Alber & Co., one of the city’s earliest blacksmith and wagon shops, once stood in front of you where State Street ended at Broadway after crossing the railroad. Factories, mills, slaughterhouses, and tanneries operated nearby as well as three spring-fed breweries. The Northern Brewery on Jones Street advertised “bottled beer in cases of 2 dozen or 1 dozen bottles, quart or pint, delivered to any part of the city.” The spring was later tapped by the Arbor Springs Water Company. After the brewery closed in 1908, the building was used as a foundry for fifty years. It was renovated for offices in 1976.
In 1902 Mayor Royal Copeland complained that the area where Alber & Co., the tannery, and the slaughterhouses had been was a serious problem. Visitors arriving at the railroad depot were confronted by “foul-smelling dump heaps” across the tracks. Copeland appointed a committee to purchasethe property between the river and the railroad tracks that later became Broadway Park.
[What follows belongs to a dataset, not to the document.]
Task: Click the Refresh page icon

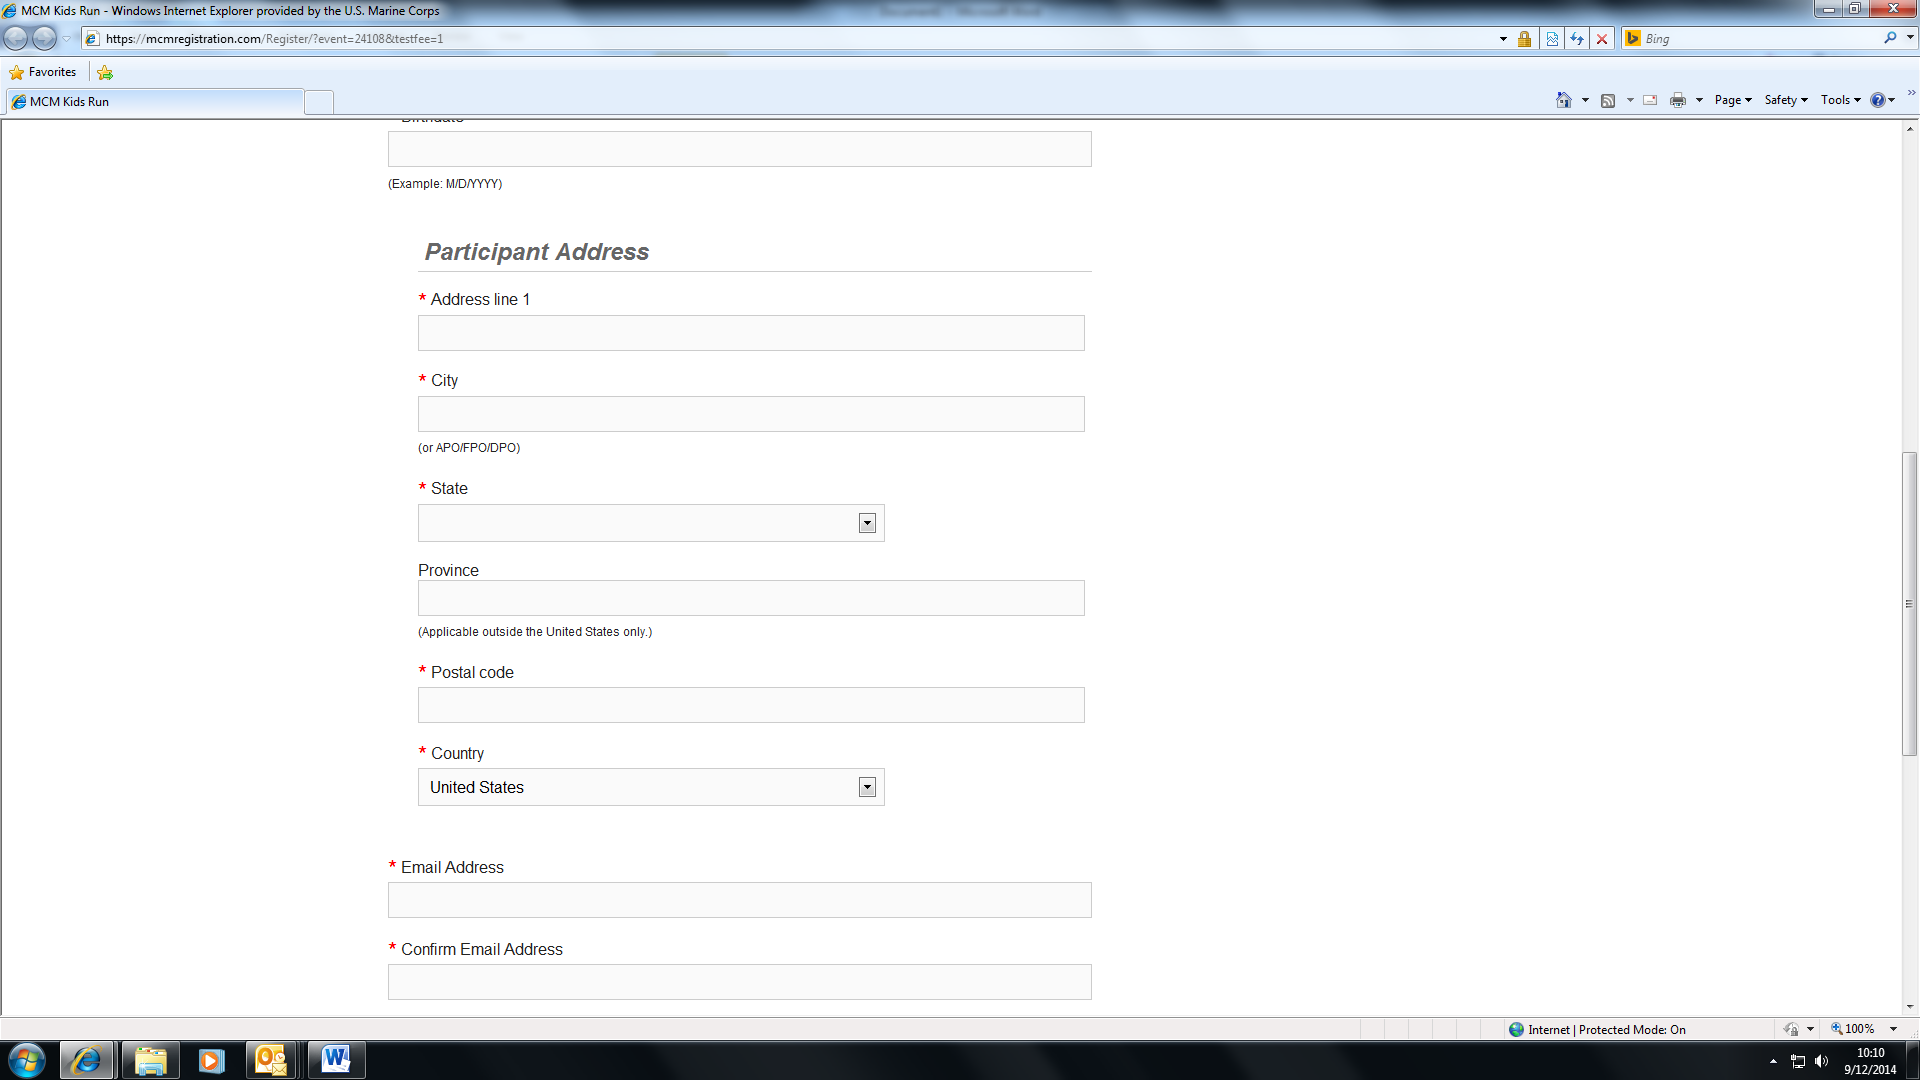Action: pyautogui.click(x=1577, y=39)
By 1907 the city had acquired the land, but it remained overgrown and was long known as “Hobo Park” for the homeless people who camped there. It was often used as a shortcut from Lower Town to State Street. The park was transformed when the bridges were rebuilt in 2005.
It took the Parks Commission, led by its Superintendent, Eli Gallup from 1925 to 1934 to buy up a maze of small workshops and garbage dumps that had replaced the slaughterhouses on the opposite bank of the river. Gallup built Riverside Park there using workers from the federal WPA jobs program.